═════ Input records ═════

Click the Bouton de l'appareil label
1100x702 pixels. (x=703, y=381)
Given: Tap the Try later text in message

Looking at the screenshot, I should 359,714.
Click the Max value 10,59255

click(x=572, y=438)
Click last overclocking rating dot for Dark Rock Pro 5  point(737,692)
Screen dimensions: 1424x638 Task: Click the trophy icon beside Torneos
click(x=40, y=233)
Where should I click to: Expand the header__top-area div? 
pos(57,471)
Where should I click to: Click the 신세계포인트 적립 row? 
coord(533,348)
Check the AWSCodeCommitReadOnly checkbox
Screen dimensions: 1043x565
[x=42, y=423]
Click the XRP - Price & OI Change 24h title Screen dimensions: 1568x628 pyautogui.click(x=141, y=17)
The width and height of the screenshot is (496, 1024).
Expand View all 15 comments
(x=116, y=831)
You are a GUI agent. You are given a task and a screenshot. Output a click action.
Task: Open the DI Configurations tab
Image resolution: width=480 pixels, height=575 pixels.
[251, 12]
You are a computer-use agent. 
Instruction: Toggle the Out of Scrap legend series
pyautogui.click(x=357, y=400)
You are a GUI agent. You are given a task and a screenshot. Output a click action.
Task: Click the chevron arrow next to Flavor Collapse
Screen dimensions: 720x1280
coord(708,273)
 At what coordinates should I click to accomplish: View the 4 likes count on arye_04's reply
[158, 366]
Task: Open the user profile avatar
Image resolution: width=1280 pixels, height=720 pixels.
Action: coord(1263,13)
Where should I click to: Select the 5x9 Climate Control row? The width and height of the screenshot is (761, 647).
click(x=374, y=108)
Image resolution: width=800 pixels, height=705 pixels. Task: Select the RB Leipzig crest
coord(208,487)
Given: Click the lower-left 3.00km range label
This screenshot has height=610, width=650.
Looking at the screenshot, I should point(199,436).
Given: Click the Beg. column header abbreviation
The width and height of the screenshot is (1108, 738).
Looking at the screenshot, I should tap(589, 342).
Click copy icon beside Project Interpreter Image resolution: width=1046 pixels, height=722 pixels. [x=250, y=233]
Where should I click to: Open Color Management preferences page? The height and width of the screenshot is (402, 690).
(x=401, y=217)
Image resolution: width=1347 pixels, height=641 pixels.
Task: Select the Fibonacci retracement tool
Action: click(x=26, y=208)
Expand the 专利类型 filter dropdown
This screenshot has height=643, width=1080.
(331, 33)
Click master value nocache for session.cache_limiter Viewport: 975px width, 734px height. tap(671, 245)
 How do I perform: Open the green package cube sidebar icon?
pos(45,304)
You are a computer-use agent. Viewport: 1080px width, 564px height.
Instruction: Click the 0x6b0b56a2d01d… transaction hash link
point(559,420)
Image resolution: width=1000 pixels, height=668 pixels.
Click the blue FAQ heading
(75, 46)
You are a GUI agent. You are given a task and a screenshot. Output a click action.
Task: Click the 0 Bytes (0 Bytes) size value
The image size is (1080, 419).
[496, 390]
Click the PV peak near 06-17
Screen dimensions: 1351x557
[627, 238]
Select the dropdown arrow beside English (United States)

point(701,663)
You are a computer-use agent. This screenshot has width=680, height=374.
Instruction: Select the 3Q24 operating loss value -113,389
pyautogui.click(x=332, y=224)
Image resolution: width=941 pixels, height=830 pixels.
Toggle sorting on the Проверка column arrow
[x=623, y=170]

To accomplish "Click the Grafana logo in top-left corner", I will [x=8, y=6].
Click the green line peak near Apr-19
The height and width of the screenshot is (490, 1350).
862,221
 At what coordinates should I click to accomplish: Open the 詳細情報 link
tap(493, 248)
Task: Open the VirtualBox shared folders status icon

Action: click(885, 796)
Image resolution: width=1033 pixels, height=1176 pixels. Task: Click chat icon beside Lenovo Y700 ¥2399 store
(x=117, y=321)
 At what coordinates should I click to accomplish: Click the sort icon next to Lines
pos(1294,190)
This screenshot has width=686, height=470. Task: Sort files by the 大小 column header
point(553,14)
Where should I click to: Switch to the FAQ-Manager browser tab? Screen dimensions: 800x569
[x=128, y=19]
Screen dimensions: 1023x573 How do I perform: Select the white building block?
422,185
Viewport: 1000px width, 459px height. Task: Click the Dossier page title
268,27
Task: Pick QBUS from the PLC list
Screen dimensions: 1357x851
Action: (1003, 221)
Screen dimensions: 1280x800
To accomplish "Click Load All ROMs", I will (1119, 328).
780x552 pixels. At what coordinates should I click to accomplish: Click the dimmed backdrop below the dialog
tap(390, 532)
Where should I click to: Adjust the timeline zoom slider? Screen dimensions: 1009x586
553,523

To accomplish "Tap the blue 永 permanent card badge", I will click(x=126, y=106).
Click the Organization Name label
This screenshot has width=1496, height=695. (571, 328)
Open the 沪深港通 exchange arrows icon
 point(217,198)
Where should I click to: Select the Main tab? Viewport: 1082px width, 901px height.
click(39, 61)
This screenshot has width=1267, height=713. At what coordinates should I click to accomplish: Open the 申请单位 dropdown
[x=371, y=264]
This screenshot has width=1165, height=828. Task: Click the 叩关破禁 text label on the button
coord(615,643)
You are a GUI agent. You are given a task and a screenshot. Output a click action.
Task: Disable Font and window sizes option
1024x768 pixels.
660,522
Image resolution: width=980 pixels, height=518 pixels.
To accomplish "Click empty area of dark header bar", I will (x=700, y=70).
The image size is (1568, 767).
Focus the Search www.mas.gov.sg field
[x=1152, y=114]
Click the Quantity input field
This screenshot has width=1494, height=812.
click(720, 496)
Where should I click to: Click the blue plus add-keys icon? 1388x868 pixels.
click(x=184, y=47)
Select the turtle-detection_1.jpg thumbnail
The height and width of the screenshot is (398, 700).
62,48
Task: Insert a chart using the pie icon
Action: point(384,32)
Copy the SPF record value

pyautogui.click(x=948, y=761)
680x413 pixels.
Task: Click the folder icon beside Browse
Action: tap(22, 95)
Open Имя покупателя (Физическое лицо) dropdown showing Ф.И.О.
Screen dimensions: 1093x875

═════

- **Problem description**
Looking at the records above, which lines contain "peak"? Copy those lines.

- **Written solution**
Click the PV peak near 06-17
Click the green line peak near Apr-19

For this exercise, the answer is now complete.